#### Work instruction:
Every entry below should be copied exactly, minus the pictures.

----------

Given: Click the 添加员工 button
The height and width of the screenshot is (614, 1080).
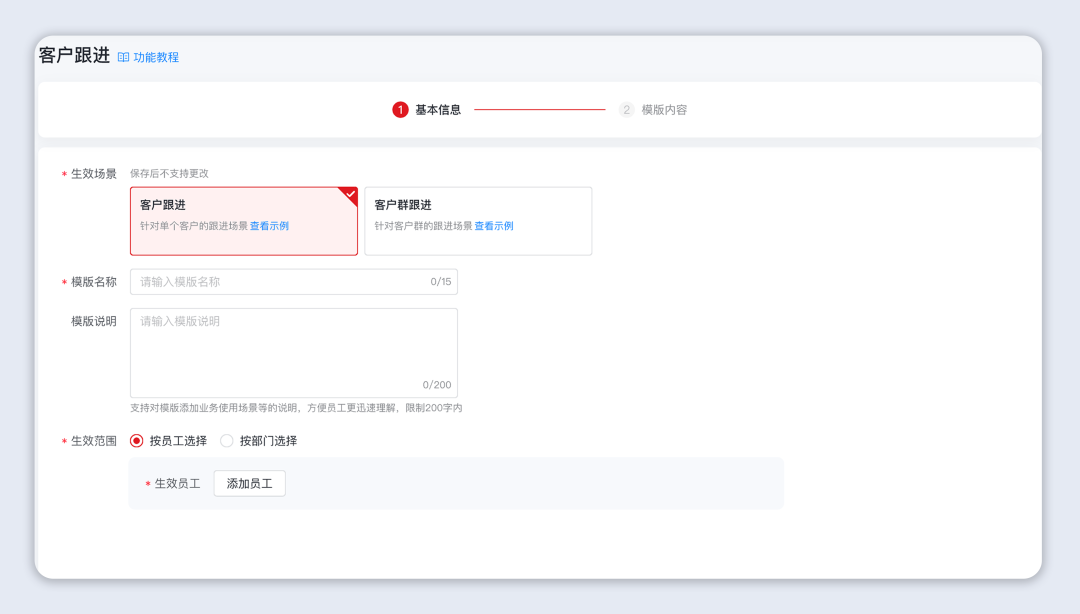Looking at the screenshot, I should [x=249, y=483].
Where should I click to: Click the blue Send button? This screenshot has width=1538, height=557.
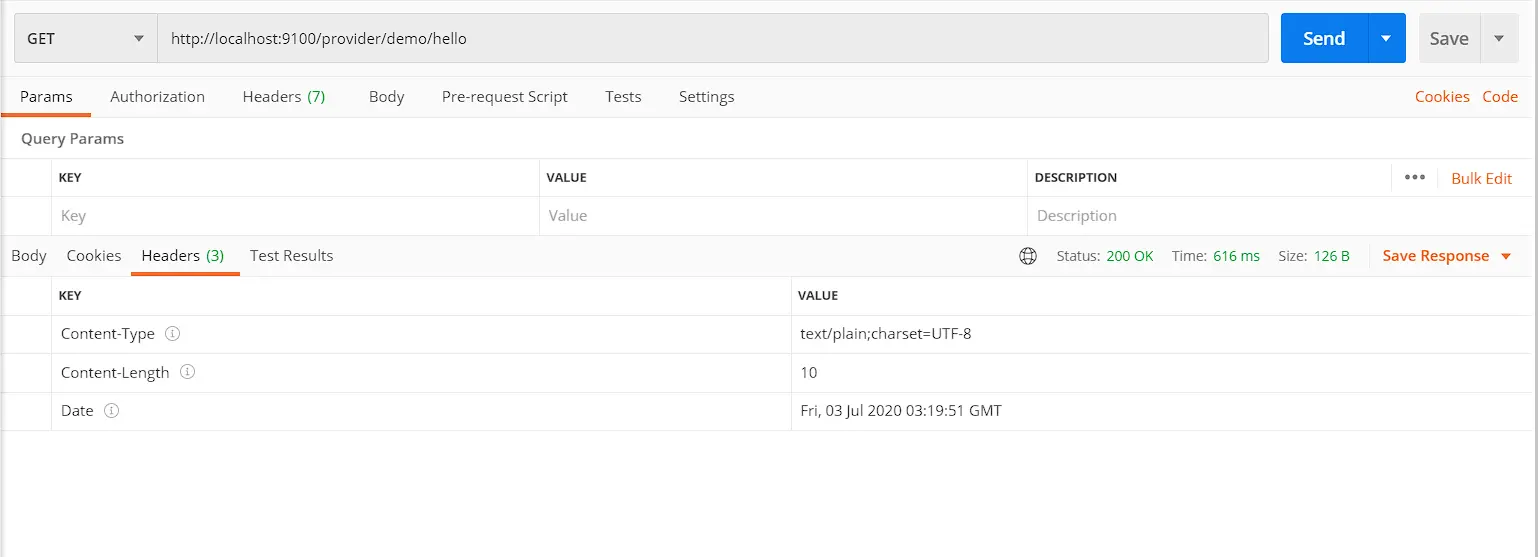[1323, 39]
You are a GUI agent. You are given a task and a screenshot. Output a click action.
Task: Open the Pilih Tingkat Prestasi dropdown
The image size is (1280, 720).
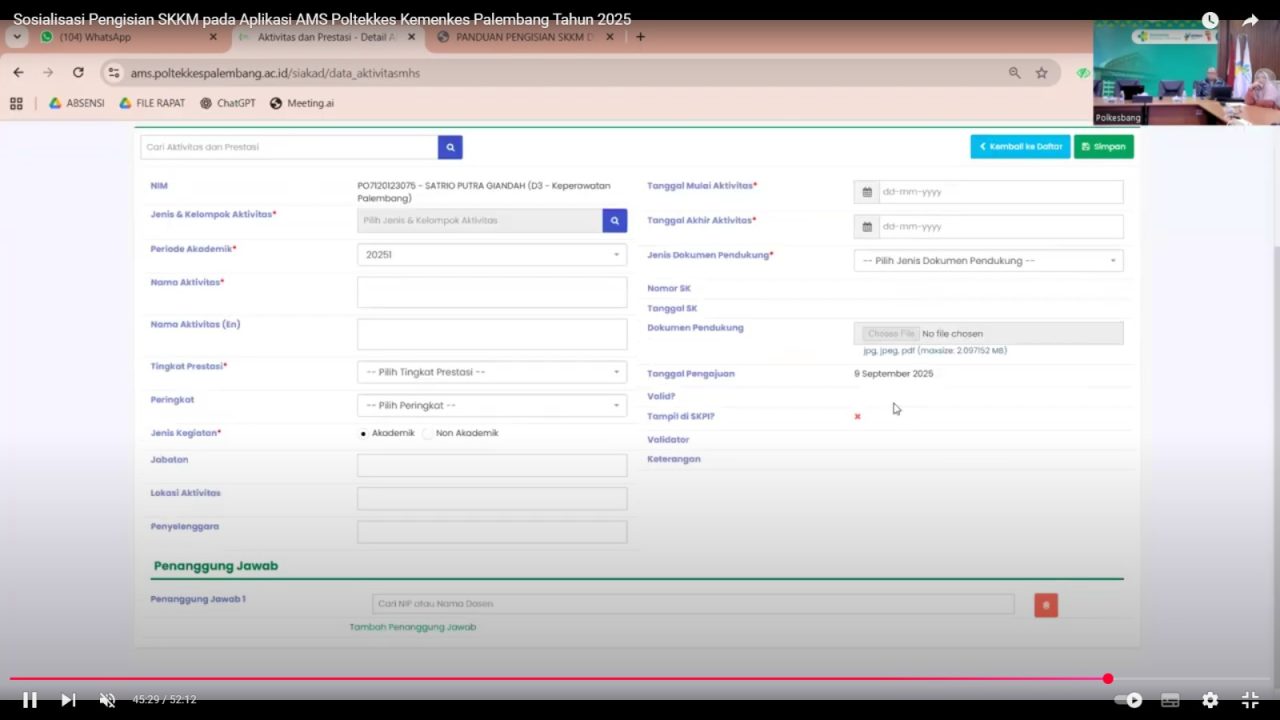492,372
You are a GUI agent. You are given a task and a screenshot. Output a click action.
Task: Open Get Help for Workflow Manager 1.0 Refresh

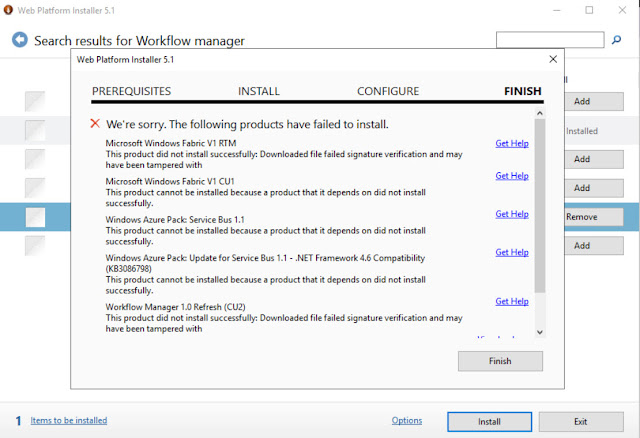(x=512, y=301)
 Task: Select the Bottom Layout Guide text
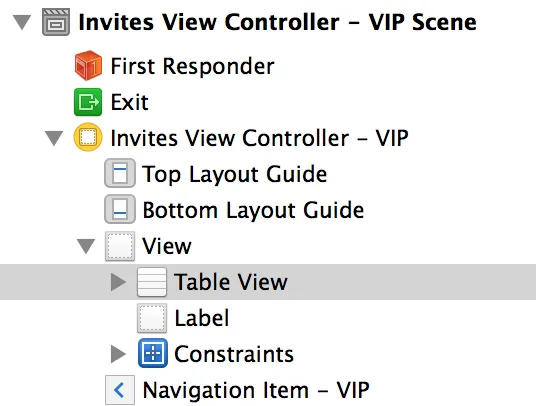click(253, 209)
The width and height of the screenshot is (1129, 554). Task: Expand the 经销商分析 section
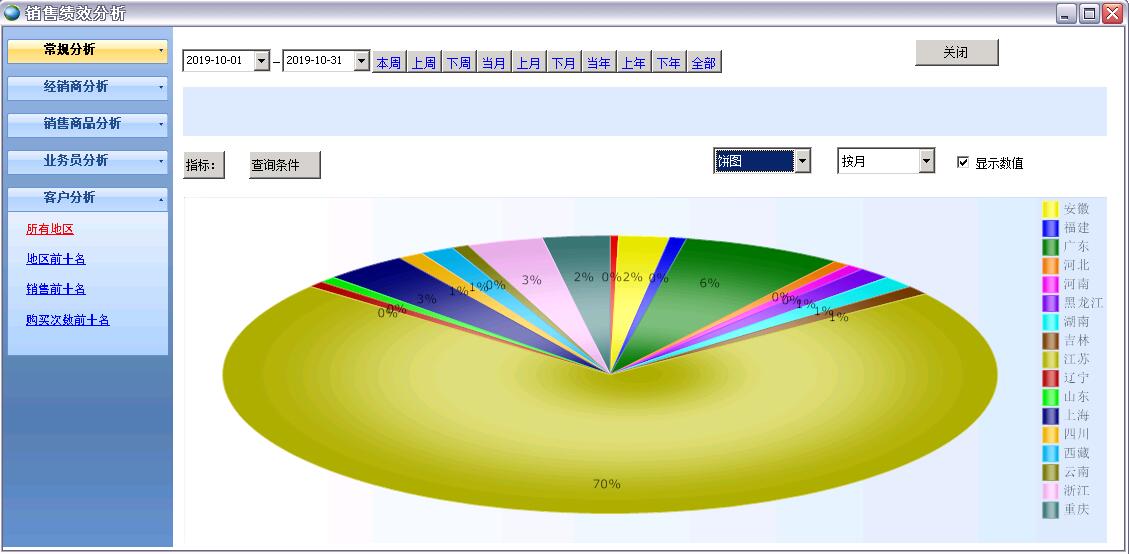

----------

#### Response to this task:
Given: Click the 添加员工 button
The height and width of the screenshot is (614, 1080).
Looking at the screenshot, I should [x=249, y=483].
Where should I click to: Click the blue Send button? This screenshot has width=1538, height=557.
[1323, 39]
You are a GUI agent. You are given a task and a screenshot. Output a click action.
Task: Open the Pilih Tingkat Prestasi dropdown
The image size is (1280, 720).
492,372
You are a GUI agent. You are given a task and a screenshot. Output a click action.
Task: Open Get Help for Workflow Manager 1.0 Refresh

(x=512, y=301)
 Task: Select the Bottom Layout Guide text
click(253, 209)
The width and height of the screenshot is (1129, 554). Task: Expand the 经销商分析 section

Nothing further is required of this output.